[Data listing]
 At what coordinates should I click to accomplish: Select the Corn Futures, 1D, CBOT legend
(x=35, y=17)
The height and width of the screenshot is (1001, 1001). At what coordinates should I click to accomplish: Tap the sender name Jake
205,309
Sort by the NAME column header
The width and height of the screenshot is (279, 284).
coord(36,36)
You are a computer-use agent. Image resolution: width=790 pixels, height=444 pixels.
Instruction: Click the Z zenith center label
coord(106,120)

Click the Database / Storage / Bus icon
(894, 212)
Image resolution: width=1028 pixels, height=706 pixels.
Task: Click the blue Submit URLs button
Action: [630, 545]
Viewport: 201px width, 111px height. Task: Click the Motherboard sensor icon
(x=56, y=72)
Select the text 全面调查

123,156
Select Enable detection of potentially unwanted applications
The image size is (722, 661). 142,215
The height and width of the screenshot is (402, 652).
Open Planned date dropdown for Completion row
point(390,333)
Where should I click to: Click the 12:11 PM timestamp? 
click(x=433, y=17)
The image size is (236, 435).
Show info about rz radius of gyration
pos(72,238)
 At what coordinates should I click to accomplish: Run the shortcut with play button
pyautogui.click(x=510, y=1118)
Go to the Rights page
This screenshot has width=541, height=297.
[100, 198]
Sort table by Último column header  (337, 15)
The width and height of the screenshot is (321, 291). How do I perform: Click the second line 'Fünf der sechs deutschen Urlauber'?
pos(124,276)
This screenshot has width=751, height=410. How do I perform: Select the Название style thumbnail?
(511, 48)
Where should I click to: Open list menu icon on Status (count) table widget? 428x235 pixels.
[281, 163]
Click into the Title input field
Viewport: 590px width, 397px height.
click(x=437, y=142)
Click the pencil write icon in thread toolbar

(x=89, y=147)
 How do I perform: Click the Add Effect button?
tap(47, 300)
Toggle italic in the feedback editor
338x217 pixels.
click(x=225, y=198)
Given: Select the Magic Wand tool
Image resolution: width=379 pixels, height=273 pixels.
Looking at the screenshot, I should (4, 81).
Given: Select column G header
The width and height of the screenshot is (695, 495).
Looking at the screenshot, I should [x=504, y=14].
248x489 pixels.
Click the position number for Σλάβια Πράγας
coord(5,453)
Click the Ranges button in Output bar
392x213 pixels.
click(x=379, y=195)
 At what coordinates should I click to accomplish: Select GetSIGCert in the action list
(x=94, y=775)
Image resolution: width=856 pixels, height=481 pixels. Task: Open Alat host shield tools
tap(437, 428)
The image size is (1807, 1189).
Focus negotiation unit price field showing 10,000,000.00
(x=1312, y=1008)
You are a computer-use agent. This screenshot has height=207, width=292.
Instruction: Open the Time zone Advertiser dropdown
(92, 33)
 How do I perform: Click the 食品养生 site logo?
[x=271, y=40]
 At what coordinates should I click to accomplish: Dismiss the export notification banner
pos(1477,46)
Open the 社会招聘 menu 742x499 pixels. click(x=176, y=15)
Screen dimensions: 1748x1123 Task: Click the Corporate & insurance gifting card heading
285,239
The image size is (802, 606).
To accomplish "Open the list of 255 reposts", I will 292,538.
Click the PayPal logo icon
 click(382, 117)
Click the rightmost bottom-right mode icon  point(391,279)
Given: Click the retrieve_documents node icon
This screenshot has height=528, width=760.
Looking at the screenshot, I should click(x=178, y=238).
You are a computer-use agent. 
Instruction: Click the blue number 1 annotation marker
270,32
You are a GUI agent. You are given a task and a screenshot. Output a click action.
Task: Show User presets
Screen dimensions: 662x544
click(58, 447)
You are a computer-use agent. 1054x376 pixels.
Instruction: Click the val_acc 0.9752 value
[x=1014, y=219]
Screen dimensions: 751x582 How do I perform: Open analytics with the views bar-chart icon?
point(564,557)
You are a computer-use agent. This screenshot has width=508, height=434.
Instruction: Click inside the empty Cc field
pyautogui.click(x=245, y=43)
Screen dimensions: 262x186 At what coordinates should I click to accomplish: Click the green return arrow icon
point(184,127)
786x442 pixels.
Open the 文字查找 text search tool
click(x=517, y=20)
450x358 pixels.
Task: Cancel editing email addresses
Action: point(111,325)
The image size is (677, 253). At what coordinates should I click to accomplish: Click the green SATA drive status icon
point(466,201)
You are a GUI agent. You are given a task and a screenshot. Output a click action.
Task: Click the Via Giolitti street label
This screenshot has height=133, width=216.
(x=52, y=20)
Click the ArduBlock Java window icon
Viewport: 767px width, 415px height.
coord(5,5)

Exercise details -
Rewrite the entries from the line containing "You are a computer-use agent. 1054x376" through the end of the entries, replacing "green" with "blue" and leaving everything else unchanged.

Correct response -
You are a computer-use agent. 1054x376 pixels.
Instruction: Click the val_acc 0.9752 value
[x=1014, y=219]
Screen dimensions: 751x582 How do I perform: Open analytics with the views bar-chart icon?
point(564,557)
You are a computer-use agent. This screenshot has width=508, height=434.
Instruction: Click inside the empty Cc field
pyautogui.click(x=245, y=43)
Screen dimensions: 262x186 At what coordinates should I click to accomplish: Click the blue return arrow icon
point(184,127)
786x442 pixels.
Open the 文字查找 text search tool
click(x=517, y=20)
450x358 pixels.
Task: Cancel editing email addresses
Action: point(111,325)
The image size is (677, 253). At what coordinates should I click to accomplish: Click the blue SATA drive status icon
point(466,201)
You are a GUI agent. You are given a task and a screenshot. Output a click action.
Task: Click the Via Giolitti street label
This screenshot has height=133, width=216.
(x=52, y=20)
Click the ArduBlock Java window icon
Viewport: 767px width, 415px height.
coord(5,5)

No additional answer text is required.